I proprietari li hanno anche diffamati, questi poveri contadini. Ottusi, indolenti, aggrappati a poche pratiche agricole primitive, essi devono essere eliminati da un’agricoltura progredita. Ma li hanno messi mai in condizione di mostrare il loro ingegno, la loro iniziativa ? Nelle Americhe non fanno essi uso di risorse miracolose adattandosi alle condizioni di lavoro più avanzate ?

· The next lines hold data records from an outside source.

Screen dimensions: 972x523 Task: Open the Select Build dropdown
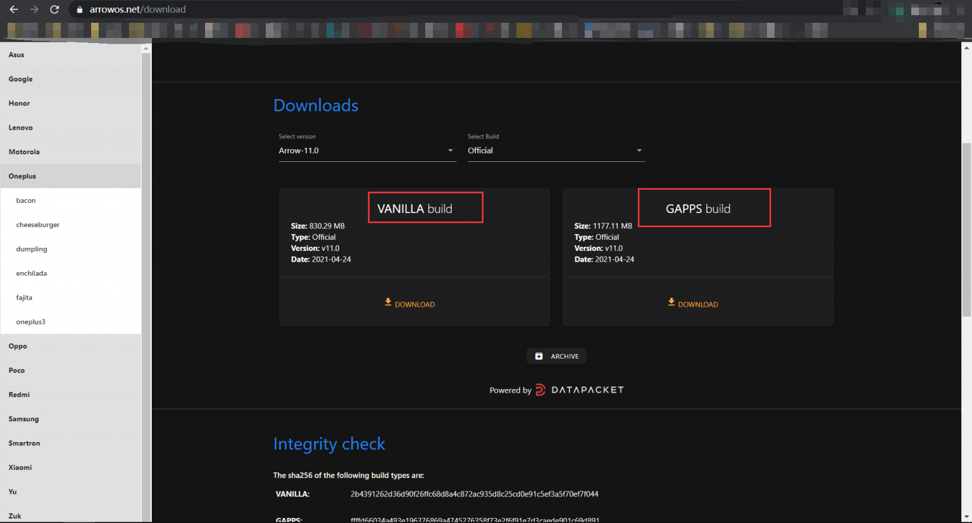pyautogui.click(x=556, y=151)
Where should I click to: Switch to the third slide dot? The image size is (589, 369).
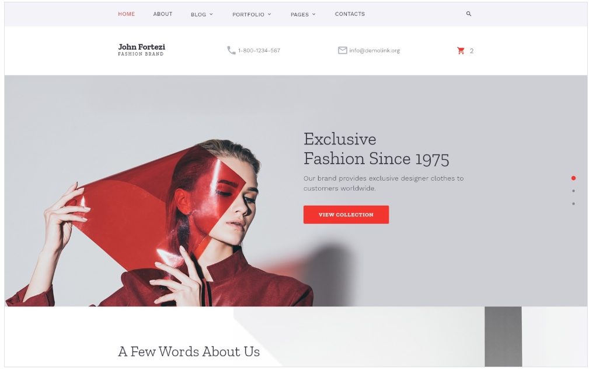point(573,204)
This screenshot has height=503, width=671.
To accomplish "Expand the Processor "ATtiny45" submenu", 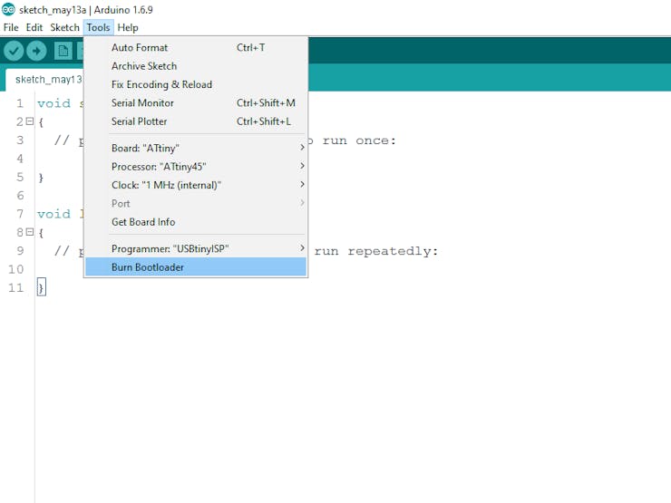I will tap(196, 167).
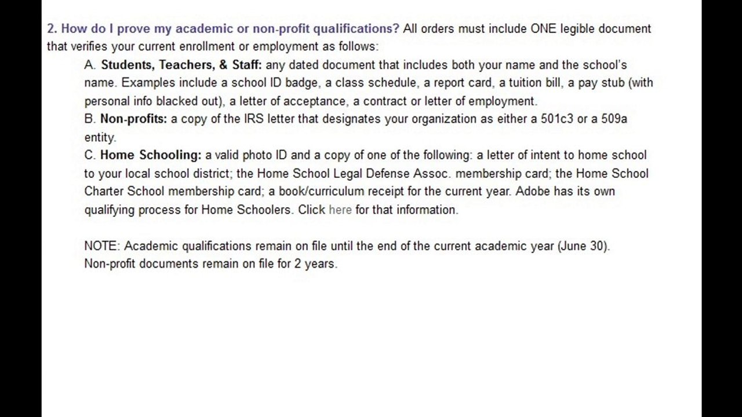The width and height of the screenshot is (742, 417).
Task: Select the bold "Home Schooling:" label
Action: point(151,155)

Ed essi accorrono alla scuola. Durante sette mesi sessanta scuole dell’Agro romano e delle Paludi pontine raccolgono i nomadi delle Marche, dell’Umbria, dell’Abruzzo e della Campania, uomini e donne di tutte le età, in vagoni ferroviari, in baracche, in capanne, dopo aver faticato tutta la giornata a guadagnarsi da 20 a 30 soldi. Mentre il villaggio di capanne giace intorno nella tenebra, una lampada arde e sotto di essa i padri accanto ai figli guidano la penna sulla carta bianca a formare la parola a compitare il pensiero che li farà liberi.
Noi invidiamo gli uomini che creano quest’azione. Azione sicura, perché individuale e profonda e insieme coesiva; azione immediata che non esclude nessun programma massimo, opera nazionale e insieme largamente umana; opera unitaria. Noi li invidiamo; ed esortiamo tutti i nostri amici che possono, a contribuirvi coll’aiuto e col lavoro.
Già l’ Unità contribuì, due anni or sono, con una sottoscrizione fra gli amici alle prime spese per la scuola di Colle di fuori. Ora occorre ripetere l’aiuto. Gli amici nostri non saranno sordi all’appello.
Noi, anzi, osiamo lanciare fra essi una audace speranza. Vorremmo che la massima parte del denaro necessario a compier l’opera fosse raccolto fra gli amici dell’Unità, in modo che alla prima scuola in muratura dell’Agro romano rimanesse legato il ricordo del nostro piccolo giornale.